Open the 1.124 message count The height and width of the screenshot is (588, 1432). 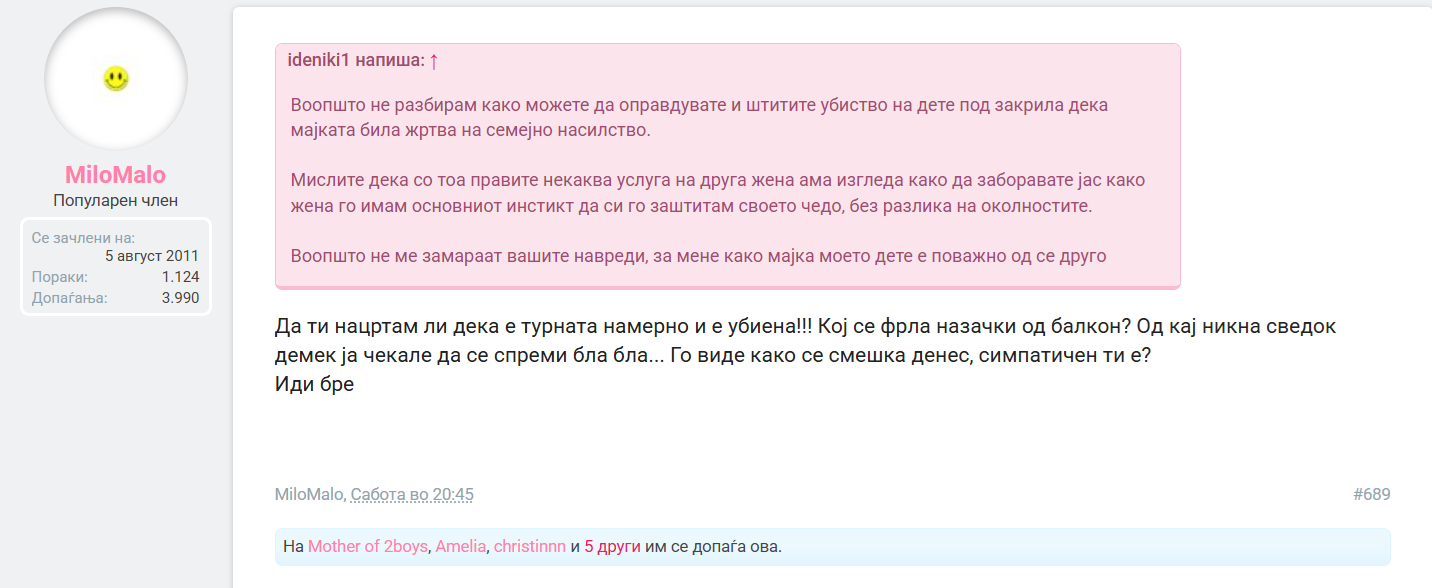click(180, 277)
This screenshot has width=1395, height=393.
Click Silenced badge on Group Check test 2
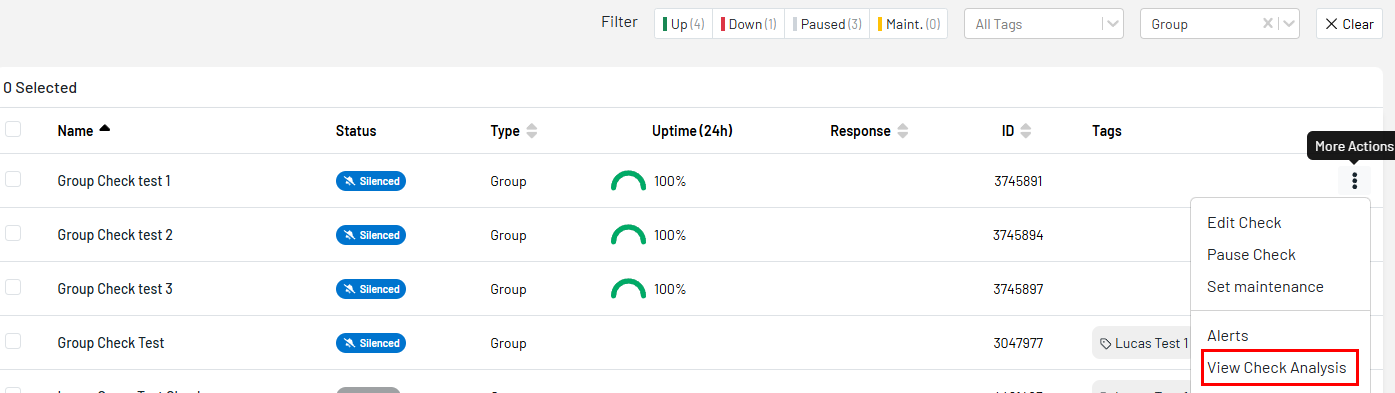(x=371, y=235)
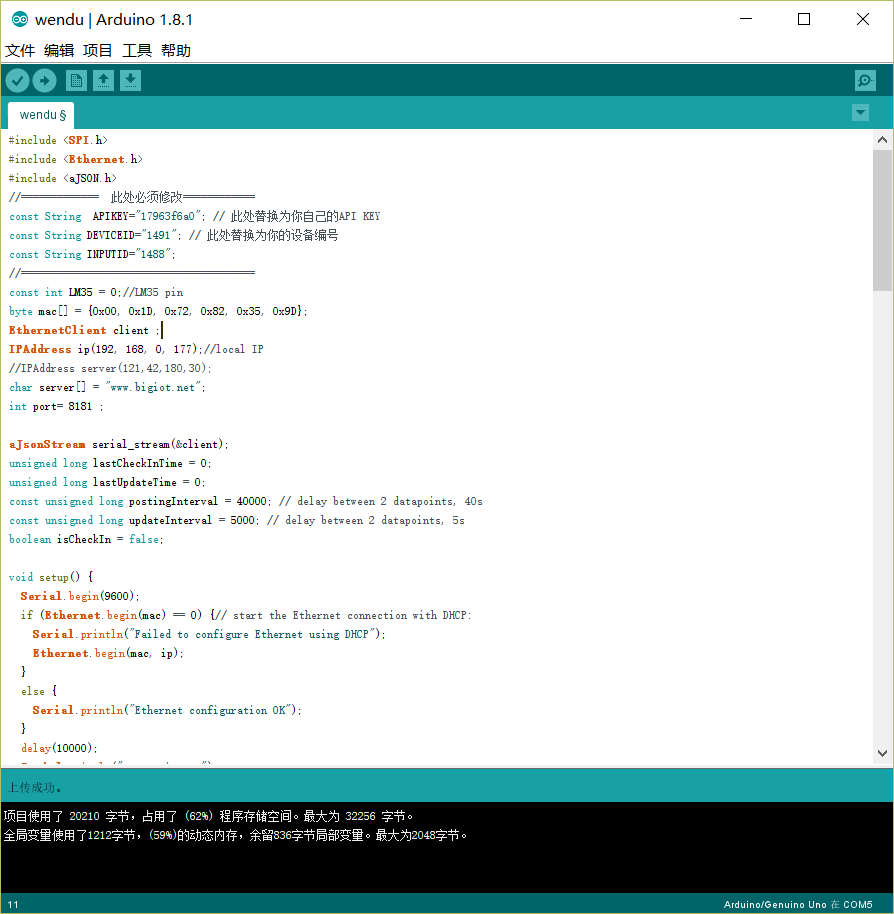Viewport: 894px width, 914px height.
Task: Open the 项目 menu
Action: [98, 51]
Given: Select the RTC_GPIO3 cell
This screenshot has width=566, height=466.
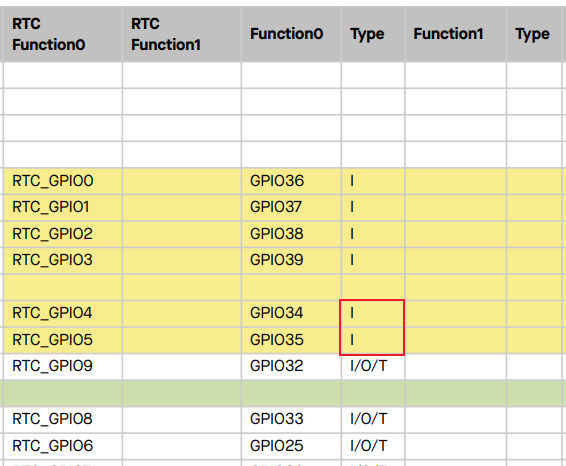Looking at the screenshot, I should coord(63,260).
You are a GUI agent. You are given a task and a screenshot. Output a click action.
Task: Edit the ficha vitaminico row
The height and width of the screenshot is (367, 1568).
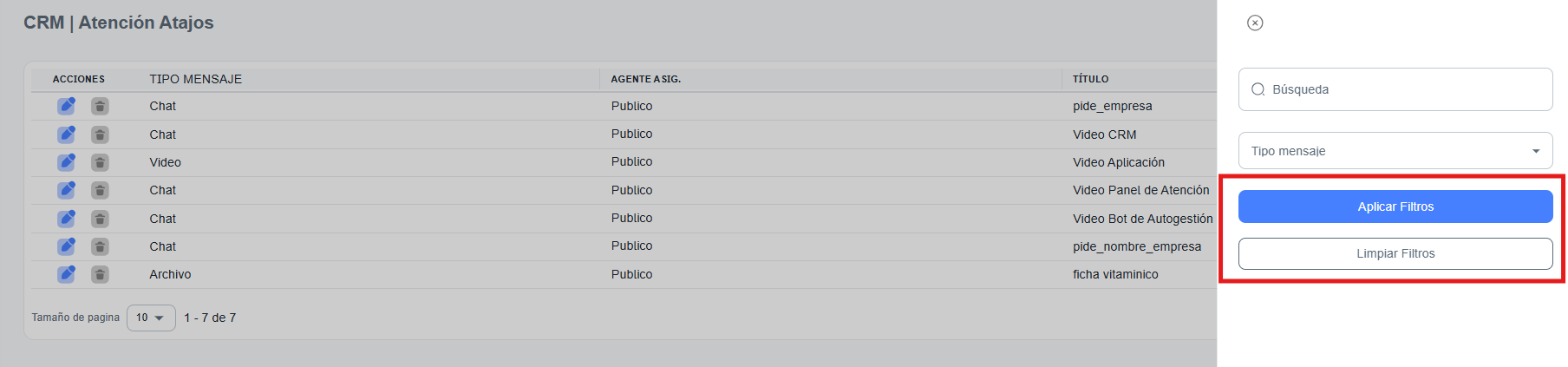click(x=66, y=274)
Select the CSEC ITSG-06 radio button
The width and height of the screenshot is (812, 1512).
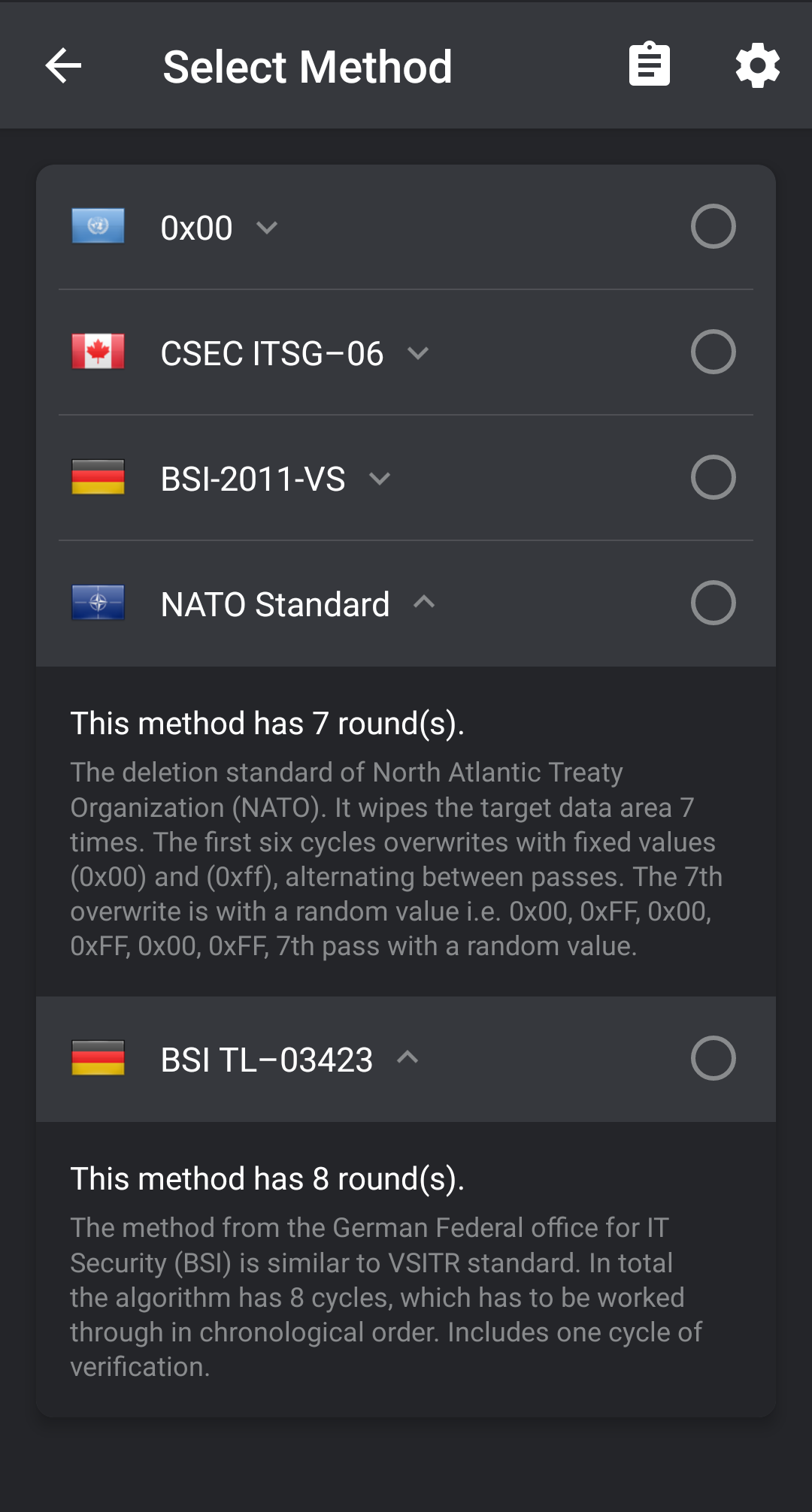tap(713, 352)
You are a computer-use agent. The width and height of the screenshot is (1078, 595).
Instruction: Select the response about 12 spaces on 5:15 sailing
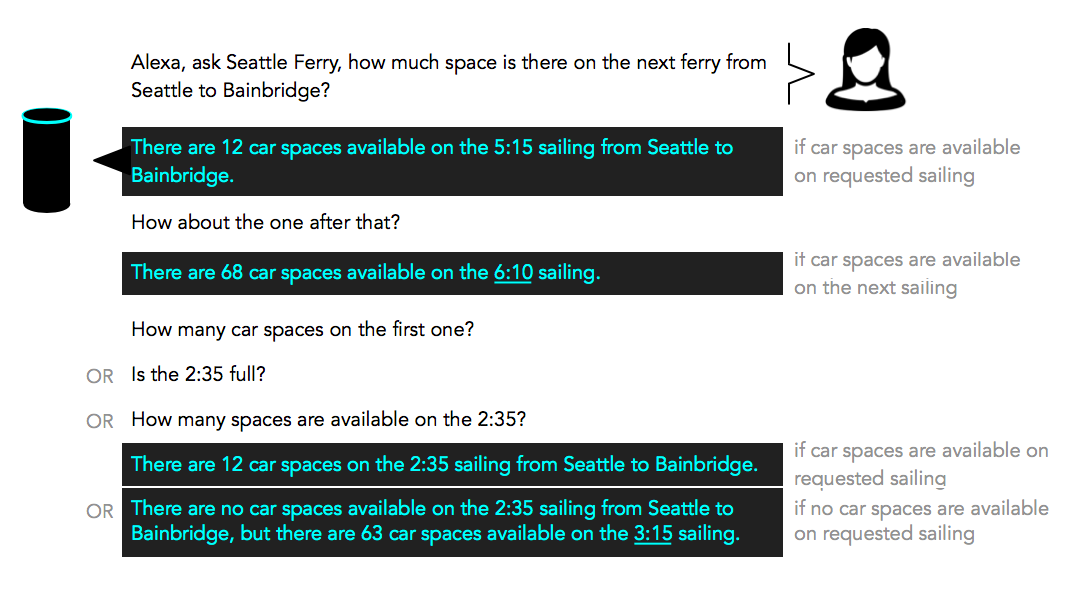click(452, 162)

• Try it: In the records above, find the line with "Click Silenced badge on Group Check test 2" and the line with "Task: Edit the ficha vitaminico row", then restate word for word only those two lines and all lines between, omitting pictures.

• Response for this exercise:
Click Silenced badge on Group Check test 2
(x=371, y=235)
Viewport: 894px width, 914px height.
Task: Open the 项目 menu
Action: [98, 51]
Given: Select the RTC_GPIO3 cell
This screenshot has width=566, height=466.
Looking at the screenshot, I should coord(63,260).
You are a GUI agent. You are given a task and a screenshot. Output a click action.
Task: Edit the ficha vitaminico row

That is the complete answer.